シュトーレンとは
シュトーレンとは

クリスマスシーズンが近づくと、スーパーマーケットの棚に並ぶ色とりどりのお菓子が目を引きます。その中でも特に目立つのが、ドイツの伝統的なクリスマスケーキ「シュトーレン」です。外見はシンプルですが、その中には豊かな風味が詰まっており、地元に深く根付いた歴史と、どこか懐かしい味わいが感じられる特別なお菓子です。今回はその魅力に迫ります。

シュトーレンとは?

シュトーレン(Stollen)は、今や日本でもクリスマスの定番スイーツとして親しまれています。バターをたっぷり使った生地に、ドライフルーツやナッツが贅沢に練り込まれたパン菓子で、しっとりとした食感とリッチな風味が特徴です。名前の「シュトーレン」はドイツ語で「坑道」を意味しますが、その見た目から、白いおくるみに包まれた幼子イエス・キリストを象徴しているとも言われています。

シュトーレンとは

シュトーレンの起源

シュトーレンの起源は14世紀のドイツに遡ります。当時、パン職人たちのギルド(組合)がクリスマスの贈り物として、司教にシュトーレンを献上したという記録が残っています。

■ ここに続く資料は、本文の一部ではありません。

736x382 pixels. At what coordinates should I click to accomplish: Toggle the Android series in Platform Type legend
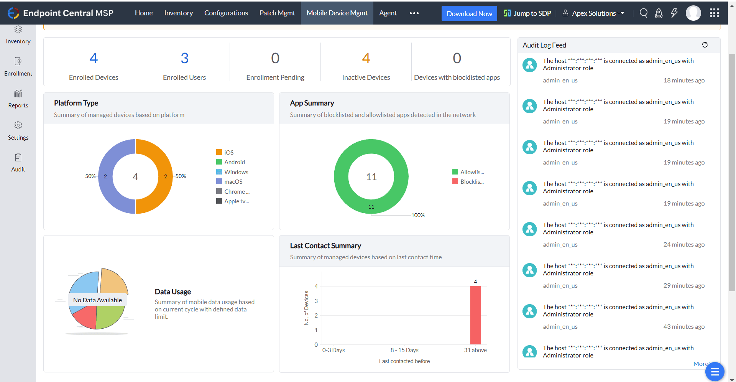coord(230,162)
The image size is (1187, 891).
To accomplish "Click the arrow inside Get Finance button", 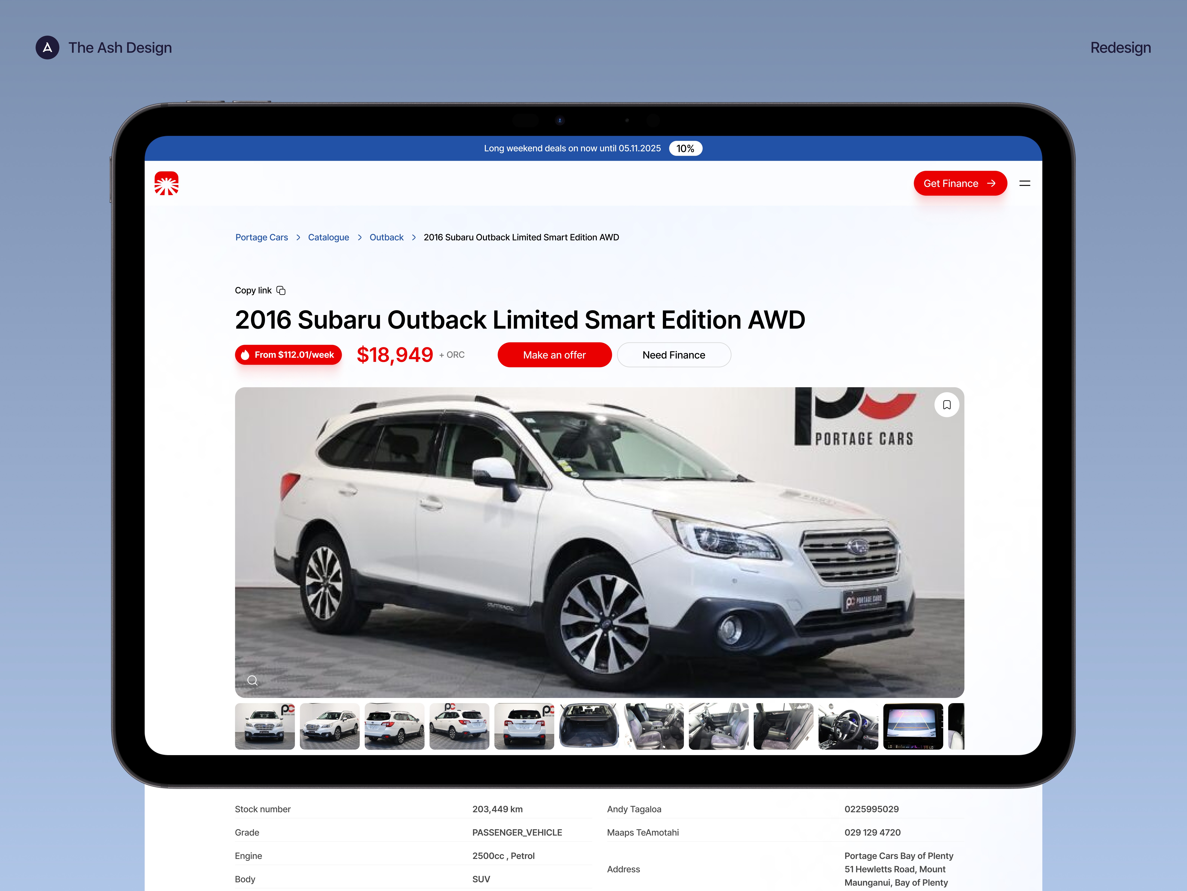I will tap(991, 183).
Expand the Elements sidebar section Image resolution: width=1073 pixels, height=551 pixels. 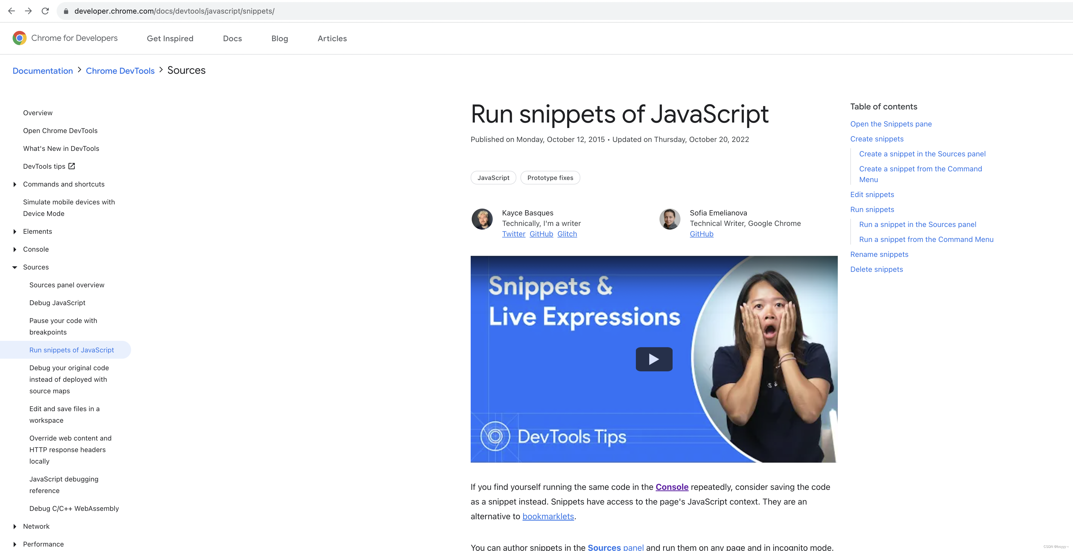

アドヴェント(待降節)と呼ばれる12月25日までの4週間は、イエス・キリストの降誕を待つ期間であり、断食も行われていました。この期間中に食べられていたのがシュトーレンです。15世紀には、ローマ法王が「バター書簡」を発行し、シュトーレンにバターを使うことが許可され、以降、シュトーレンの味は改良を重ね、現在の形に至りました。

シュトーレンの特徴

シュトーレンは、クリスマスまでの間、毎日少しずつ食べることを想定して作られています。そのため、保存料を使わずとも長期間日持ちするよう工夫されています。一般的には、腐敗しにくい洋酒やたっぷりのバターが使用され、高温で焼き上げられることで水分量を減らし、砂糖で表面をコーティングして空気が入り込まないように仕上げられます。食べる際は、シュトーレンを端からではなく、真ん中から切り始めるのがポイントです。こうすると、切り終えた後の切り口を密着させてラップに包み、乾燥を防ぐことができます。

シュトーレンとは

クリスマスとシュトーレンの関係

ドイツでは「ヴァイナハツ・ゲビュルツ」という言葉があり、これは「クリスマスのスパイス」を意味します。それほど、クリスマスとスパイスは切っても切れない関係にあります。中世ヨーロッパでは、東洋からもたらされるスパイスが非常に貴重であり、そのため、スパイスは当時の人々にとってキリスト教と同様に重要なものでした。シュトーレンもまた、クリスマスの季節に欠かせない特別なスイーツとなっています。

シュトーレンの食べ方

本場ドイツでは、クリスマス前のアドヴェント期間中に、シュトーレンを毎日薄くスライスしながら少しずつ食べ進める習慣があります。日本でも同じ時期にシュトーレンが店頭に並び、クリスマス当日に向けて少しずつ楽しむ人が増えています。日が経つにつれて、シュトーレンに練り込まれたドライフルーツの風味が生地に染み込み、味わいがさらに深まります。味の変化を楽しみながら、ゆっくりと食べ進めるのがシュトーレンの醍醐味です。

シュトーレンとは

まとめ

それぞれのシュトーレンには製作者のこだわりが込められており、ドイツのクリスマスへの深い愛情と歴史が感じられます。シュトーレンは単なるお菓子ではなく、過去から現在、そして未来へとつながる大切な伝統を表現しています。味わい深い美味しさも兼ね備えたこのお菓子を楽しむ時、その歴史や背景を思い出してみてください。